Overall, the sweetener market is growing with increased demand for healthier beverages with fewer calories. The sweetener market was worth $108.6bn in 2022 and is expected to grow to $157.7bn by 2032, growing at a 3.8% CAGR between 2022-2032, according to Future Market Insights.
The demand for low-calorie sweeteners is also being supported by governments globally looking to reduce sugar consumption or putting front-of-pack claims about added sugar, King said. While the US is behind Europe, the UK, and Mexico in regulating sugar consumption, several recent developments from the USDA and FDA offer encouraging first steps to reducing sugar consumption in the US, he added.
“When you look at the USDA and their stance on added sugars and the School Lunch Program, that's significant because it's never really been done before. And then when you also look at the proposed guidelines and the FDA having front-of-pack label calling out added sugars, I think that...big CPGs [are] starting to see that...less sugar is a thing.”
Sweeteners face increased scrutiny
At the same time that government agencies are promoting a lower sugar diet, many natural and artificial sweeteners from aspartame and erythritol are being researched for their possible health impacts. Earlier this year, a study found those who had higher levels of erythritol in their blood had an increased risk of having a cardiac arrest within three years, and the WHO’s International Agency for Research on Cancer declared aspartame a possible carcinogen.
“We probably move more erythritol than any other company. And so, when that article came out, ... I was pretty alarmed [and thought] ‘Oh, this is the end.’”

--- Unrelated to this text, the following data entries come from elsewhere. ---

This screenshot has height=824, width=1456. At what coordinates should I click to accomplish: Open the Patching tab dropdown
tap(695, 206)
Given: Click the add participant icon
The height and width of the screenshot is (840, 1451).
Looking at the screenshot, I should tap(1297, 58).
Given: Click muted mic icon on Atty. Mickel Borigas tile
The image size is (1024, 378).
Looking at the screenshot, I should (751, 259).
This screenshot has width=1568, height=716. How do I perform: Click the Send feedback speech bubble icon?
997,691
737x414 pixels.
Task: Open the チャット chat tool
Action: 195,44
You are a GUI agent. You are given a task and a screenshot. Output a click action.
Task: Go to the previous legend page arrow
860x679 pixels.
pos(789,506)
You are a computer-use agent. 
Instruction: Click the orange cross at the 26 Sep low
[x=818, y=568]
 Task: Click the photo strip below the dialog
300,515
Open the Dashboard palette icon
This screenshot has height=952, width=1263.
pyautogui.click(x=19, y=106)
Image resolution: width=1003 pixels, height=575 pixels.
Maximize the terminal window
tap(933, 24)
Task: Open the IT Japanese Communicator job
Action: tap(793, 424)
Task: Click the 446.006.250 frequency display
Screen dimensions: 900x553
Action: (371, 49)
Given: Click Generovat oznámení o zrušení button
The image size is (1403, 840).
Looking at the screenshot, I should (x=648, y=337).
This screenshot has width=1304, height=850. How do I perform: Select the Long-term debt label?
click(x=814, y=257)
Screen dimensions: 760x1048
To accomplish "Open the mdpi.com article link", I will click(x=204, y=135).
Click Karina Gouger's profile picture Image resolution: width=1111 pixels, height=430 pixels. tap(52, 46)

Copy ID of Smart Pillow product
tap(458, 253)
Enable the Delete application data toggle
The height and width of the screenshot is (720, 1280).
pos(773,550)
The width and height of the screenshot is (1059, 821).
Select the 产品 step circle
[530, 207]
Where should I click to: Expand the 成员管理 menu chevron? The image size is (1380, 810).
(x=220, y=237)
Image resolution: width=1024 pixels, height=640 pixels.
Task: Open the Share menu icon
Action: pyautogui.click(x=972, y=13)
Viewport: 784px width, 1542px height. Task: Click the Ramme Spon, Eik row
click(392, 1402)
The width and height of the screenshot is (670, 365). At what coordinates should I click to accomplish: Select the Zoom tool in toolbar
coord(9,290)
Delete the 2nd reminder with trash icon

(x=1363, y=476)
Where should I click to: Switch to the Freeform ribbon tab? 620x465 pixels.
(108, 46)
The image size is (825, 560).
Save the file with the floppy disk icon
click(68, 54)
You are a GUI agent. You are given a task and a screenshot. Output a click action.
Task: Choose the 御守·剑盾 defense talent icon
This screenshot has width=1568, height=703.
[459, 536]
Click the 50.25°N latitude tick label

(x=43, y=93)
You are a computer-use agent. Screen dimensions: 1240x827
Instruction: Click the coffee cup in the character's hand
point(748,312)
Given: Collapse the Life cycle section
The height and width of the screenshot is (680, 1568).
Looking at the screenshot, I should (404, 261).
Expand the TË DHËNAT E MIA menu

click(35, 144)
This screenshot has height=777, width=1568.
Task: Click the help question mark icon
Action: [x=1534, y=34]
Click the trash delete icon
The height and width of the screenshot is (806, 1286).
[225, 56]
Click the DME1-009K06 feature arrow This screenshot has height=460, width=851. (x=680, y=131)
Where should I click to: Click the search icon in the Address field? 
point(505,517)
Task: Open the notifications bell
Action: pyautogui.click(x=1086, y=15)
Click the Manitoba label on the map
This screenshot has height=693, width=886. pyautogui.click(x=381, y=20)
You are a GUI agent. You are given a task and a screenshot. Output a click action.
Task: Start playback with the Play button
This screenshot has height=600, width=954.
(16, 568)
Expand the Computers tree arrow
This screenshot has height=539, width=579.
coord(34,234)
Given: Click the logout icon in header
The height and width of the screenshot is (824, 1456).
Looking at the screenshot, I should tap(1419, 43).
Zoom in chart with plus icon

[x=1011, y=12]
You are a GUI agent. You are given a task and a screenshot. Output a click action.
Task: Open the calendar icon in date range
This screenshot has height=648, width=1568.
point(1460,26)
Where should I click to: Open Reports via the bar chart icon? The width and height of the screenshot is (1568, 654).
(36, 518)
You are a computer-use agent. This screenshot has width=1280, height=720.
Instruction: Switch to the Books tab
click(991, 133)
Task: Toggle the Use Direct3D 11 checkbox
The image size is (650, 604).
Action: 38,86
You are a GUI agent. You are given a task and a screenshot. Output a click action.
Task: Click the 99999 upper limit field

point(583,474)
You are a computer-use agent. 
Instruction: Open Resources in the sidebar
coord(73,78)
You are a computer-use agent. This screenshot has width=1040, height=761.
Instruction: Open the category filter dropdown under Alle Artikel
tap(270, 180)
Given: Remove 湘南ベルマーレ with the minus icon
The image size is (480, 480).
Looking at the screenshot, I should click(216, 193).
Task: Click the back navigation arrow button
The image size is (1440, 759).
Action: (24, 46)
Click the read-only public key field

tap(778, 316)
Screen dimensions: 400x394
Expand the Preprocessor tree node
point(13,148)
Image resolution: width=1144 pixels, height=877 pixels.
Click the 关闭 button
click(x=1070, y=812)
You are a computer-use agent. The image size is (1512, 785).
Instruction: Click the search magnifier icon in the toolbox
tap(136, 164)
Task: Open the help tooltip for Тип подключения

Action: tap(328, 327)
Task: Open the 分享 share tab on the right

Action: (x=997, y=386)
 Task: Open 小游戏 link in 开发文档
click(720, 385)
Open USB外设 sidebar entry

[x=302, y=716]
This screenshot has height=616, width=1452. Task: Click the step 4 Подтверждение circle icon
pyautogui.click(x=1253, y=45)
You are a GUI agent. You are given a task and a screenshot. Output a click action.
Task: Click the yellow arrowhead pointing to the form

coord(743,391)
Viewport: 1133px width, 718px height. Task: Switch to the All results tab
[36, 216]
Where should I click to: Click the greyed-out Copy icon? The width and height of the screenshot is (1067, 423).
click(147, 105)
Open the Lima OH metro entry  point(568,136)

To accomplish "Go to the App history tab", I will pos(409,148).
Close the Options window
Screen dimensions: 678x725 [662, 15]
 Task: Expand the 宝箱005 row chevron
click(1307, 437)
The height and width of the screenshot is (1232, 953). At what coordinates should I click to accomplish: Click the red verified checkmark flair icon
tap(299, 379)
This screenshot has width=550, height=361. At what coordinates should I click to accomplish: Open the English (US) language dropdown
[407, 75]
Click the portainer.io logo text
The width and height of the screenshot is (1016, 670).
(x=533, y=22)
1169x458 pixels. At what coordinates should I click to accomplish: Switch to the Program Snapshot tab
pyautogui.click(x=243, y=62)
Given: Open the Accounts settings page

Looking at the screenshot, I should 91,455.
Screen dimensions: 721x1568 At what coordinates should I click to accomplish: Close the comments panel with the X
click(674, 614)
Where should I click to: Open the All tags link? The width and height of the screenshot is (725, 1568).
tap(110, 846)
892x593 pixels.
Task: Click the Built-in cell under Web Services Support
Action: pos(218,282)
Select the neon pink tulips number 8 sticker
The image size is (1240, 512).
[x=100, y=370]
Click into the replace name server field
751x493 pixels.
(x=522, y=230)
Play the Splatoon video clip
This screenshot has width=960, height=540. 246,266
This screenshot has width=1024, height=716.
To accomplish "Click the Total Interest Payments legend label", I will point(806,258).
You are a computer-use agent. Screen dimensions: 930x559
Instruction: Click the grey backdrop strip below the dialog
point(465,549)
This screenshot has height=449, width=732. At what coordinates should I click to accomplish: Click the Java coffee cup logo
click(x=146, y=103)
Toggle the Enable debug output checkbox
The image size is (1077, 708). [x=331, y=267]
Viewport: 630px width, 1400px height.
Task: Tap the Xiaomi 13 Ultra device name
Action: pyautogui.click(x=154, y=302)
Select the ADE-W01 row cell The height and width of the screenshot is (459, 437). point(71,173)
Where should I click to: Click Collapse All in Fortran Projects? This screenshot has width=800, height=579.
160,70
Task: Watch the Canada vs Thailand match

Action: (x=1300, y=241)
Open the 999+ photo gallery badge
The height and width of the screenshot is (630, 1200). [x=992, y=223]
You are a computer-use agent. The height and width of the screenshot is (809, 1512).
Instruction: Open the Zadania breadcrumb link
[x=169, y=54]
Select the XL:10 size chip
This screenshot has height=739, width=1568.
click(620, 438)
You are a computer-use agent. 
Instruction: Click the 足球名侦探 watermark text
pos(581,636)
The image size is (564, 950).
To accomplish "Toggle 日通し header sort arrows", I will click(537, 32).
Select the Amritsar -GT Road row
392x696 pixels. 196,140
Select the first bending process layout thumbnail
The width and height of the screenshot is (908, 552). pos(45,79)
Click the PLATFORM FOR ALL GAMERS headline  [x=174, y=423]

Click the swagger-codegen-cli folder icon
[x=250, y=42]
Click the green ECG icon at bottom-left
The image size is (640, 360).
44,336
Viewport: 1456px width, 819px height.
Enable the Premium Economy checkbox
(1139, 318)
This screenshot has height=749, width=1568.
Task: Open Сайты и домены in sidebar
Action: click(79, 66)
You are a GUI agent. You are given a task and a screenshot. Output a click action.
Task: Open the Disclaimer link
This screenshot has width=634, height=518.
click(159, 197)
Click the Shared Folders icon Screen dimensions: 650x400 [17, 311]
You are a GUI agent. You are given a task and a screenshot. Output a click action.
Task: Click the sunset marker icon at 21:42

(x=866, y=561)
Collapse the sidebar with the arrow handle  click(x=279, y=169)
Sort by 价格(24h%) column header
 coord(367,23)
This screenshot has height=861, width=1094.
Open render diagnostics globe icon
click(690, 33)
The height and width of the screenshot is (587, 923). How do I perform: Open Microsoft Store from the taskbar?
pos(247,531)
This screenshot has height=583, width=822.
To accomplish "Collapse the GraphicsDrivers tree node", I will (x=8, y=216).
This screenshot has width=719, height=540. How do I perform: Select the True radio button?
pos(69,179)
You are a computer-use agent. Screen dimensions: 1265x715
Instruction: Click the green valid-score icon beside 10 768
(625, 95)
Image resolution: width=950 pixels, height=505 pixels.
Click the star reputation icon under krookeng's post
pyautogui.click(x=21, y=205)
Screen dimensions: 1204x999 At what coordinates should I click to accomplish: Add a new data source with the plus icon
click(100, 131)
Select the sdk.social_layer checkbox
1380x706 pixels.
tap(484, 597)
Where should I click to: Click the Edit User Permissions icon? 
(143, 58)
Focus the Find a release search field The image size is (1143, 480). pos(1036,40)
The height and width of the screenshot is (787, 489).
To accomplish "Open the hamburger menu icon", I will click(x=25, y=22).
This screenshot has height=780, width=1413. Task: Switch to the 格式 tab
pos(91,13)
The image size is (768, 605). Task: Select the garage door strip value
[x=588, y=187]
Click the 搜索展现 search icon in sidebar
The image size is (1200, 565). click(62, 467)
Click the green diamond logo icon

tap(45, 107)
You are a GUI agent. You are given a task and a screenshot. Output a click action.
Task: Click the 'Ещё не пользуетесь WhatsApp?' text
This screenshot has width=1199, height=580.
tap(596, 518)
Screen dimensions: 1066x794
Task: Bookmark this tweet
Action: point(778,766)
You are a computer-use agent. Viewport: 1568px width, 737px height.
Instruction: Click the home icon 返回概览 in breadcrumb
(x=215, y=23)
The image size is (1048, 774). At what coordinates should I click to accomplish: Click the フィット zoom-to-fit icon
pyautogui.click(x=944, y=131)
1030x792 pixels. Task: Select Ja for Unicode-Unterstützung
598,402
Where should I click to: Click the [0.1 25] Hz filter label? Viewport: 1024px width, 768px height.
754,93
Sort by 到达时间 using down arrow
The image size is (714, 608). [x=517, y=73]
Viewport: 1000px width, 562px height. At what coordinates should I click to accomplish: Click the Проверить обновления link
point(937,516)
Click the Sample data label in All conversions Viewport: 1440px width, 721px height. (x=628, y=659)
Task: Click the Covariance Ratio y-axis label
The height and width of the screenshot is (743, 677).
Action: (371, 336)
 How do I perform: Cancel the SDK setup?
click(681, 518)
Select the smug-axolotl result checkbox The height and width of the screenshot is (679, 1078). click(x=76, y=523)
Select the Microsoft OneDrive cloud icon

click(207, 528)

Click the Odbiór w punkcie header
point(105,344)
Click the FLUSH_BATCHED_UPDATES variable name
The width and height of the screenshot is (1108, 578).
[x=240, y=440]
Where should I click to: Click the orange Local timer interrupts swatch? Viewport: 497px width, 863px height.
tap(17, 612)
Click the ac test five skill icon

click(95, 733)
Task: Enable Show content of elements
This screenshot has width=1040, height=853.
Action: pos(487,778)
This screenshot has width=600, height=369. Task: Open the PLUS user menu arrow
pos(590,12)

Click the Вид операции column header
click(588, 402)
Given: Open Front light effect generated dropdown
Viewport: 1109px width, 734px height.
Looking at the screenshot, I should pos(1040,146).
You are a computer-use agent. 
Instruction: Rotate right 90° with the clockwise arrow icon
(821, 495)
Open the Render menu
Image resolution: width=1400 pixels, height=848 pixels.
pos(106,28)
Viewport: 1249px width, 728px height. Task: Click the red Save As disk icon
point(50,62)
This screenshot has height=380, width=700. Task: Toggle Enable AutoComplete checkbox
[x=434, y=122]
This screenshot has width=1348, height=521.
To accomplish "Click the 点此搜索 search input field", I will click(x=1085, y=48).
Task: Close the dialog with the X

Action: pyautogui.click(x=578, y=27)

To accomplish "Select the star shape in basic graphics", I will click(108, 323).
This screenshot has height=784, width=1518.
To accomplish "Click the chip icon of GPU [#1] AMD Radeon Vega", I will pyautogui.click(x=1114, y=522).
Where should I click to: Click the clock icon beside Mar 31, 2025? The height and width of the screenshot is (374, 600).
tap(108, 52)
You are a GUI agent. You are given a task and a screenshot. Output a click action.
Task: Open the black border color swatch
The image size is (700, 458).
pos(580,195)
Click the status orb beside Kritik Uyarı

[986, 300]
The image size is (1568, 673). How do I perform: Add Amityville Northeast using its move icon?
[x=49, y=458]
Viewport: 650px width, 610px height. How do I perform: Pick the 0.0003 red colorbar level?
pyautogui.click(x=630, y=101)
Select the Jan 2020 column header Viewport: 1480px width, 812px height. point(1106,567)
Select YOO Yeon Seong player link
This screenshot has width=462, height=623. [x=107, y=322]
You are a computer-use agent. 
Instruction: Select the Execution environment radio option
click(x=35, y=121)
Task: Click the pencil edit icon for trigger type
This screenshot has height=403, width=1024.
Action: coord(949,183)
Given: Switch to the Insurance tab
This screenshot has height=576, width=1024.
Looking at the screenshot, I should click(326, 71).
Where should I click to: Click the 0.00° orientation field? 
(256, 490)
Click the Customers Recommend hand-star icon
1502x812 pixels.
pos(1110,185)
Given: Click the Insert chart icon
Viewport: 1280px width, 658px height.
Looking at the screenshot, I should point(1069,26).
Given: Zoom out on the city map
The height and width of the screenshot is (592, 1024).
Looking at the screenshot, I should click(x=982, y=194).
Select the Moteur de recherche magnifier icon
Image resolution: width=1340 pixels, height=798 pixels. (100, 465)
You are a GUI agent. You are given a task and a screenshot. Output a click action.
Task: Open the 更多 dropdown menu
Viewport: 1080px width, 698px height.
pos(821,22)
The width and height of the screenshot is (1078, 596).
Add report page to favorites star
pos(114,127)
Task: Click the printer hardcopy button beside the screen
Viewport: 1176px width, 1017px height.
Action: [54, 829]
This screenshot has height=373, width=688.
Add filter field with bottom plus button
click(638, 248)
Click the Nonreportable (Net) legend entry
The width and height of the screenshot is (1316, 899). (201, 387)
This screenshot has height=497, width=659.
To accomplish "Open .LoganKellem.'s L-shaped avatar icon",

While acknowledging he had “a huge amount of respect for” the Cleveland Clinic that conducted the study on erythritol, King consulted experts in the medical field and scientists for their thoughts on the study and if it was conflating causation with correlation.
Upon review, he found that the “people who were involved in the study, most of them were men over 60 years old that had a prior cardiac event,” he said. And when the body experiences a cardiac event or is under metabolic distress, the “body produces erythritol endogenously,” he added.
Aspartame is “a little bit of a different story because aspartame doesn't naturally occur in the body,” and for people who have “the inability to metabolize phenylalanine” it can lead to health complications like seizures and brain damage, King said. While aspartame doesn’t contain any calories, it also doesn’t do anything for metabolic health, he added.
“The brain actually triggers a response that's similar to sugar, so you will get an insulin spike after having aspartame, and I know this as fact because I wear a continual glucose monitor because I want to test everything that I formulate. If I have aspartame, if I have sucralose, it always spikes my blood sugar levels. You get the benefit of calorie abatement, but you don't get any metabolic benefit from it.”